Sunday, June 24, 2007

Howard's End
(A happy ending, that is)

Ever since I moved Howard into a larger tank out on the back porch, I've been considering letting him go this summer instead of next. I had wanted to keep him another year, to get him to a size that would make him nearly invulnerable to raccoons, skunks and other minor predators.

However, two factors outweighed that: One was that I was concerned he was becoming (for a snapper) too socialized and would approach humans expecting food. The other was that he spent much of his time in the translucent plastic tank scrabbling at the edge trying to get out.

Okay, a third factor -- snappers are not clean animals and the larger he got, the more it became apparent that we were going to have to go to twice-weekly tank cleanings. All in all, the notion of a winter indoors with Howard was beginning to look like the point at which you go from having this odd little pet to having a strange, obsessive thing going on. Hockey-puck sized Howard was cute, but he was growing fairly fast and, by next spring, would be kind of a weird thing to have in the house.

In any case, I don't give animals at this level a lot of credit for the kinds of emotions you would see in dogs, elephants, etc., but whether he is capable of being "happy," Howard was very much ready to start rambling. This is one of the major issues with exotic pets -- they're all pleasant as infants, but when they reach adolescence, they don't want to be fussed with. They need to be out on their own.

So the decision was made, and I started scouting places where he wouldn't run into people, and where he would be less likely to go wandering across roads.

This swamp is about 9 miles from the house, and set back about 100 yards from a road. The grass you see here is waist-high, growing on foot-tall tussocks with black mud between them. A very slow creek runs through it, so I got on the far side from the road, which doesn't have a lot of traffic to begin with. (There was a small bridge going over the creek, part of an ATV trail.)

If Howard decides to go out on the road, it will take some effort. As for him being disturbed, it is very unlikely that anybody is going to go through this stuff. I put on my gumboots and carried him out there in a plastic food storage box. Tough going -- where I couldn't go tussock-to-tussock, my boots were really sucking down into the mud. Nobody's going to idly wander out there, and, if they do, they'll be too busy avoiding falling into the muck to bother looking for turtles.
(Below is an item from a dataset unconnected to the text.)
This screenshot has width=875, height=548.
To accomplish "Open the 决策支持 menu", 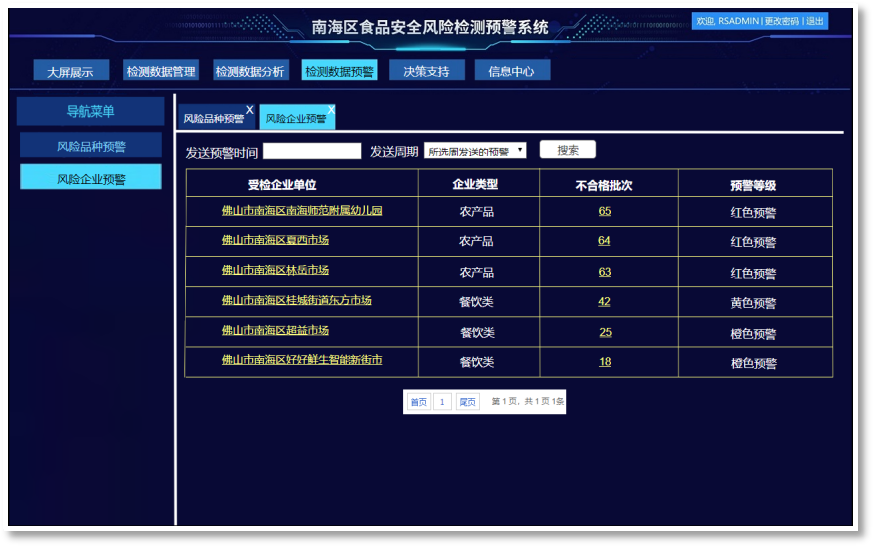I will (x=427, y=71).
This is the edge of the aforementioned slow-moving creek. I set him down on the mud, and you can see the results in the video above. He sat quite still for about a minute and a half, then looked around, gave me one more glance and began trucking off on his own -- away from the creek, as it happened, though it will still be there if he changes his mind.

Here he is heading into the grass. I assume he'll burrow into the muck, once he finds a spot he likes. I would expect him to spend most of the next few years just growing. I don't think snappers worry about mating until they're several years old, and they're not at all sociable otherwise. I gave him as much food as he wanted over the past couple of days, so he'll be fine while he figures out the wild-food thing. I'm pretty confident that he'll work it out -- he really never gave any indication of being other than a moving collection of prehistoric instincts.

Which is not to say I won't miss the little fellow. It's been very interesting having him around, in large part because he was all instinct and very little emotions -- a fascinating guy. As for affection on my part, well, you don't cuddle these guys, but here's a loving dad -- just under that last bit of khaki, you can just make out the edge of my gumboots. One more half-inch of muck and I'd have had wet feet. As it was, after Howard had left, it took me a few minutes to rock my feet back and forth and yank my feet -- with boots still attached -- out of the mud.

Howard had left four of the goldfish behind, so I'm going to fill his tank with water and let them hang out for awhile. I figure it was his equivalent of a pardon as he left. (Though in a week or so, he may be kicking himself -- "Man, I should have eaten those stupid fish!")

4 comments:

Sherwood Harrington said...

All right, Howard!

And all right, Mike!, too, while I'm at it. I'll think of it more as Howard's second beginning than end (but, of course, that doesn't have quite the Forster forester's convergence.)

Nice work, Mike. Good on ya.

ronnie said...

What Sherwood said.

It looks like a really beautiful spot. An ideal home.

Nice of you to go to so much trouble for one small turtle.

D.D.Degg said...

Mike,
Not knowing if you saw this review of your blog by Mark ("Spot the Frog") Heath, thought I'd link it:
http://spotthefrog.squarespace.com/blog/2007/6/26/mike-peterson.html

Mike said...

Very cool, Dennis -- thanks for pointing it out.

I really miss the little fellow, but it was time for him to go. I'd have stopped missing him soon enough, as he grew larger, messier and more dangerous.

But check this out -- I defy anyone to watch the first 45 seconds of that video and NOT think of Ray Harryhausen. Howard had the claymation thing down!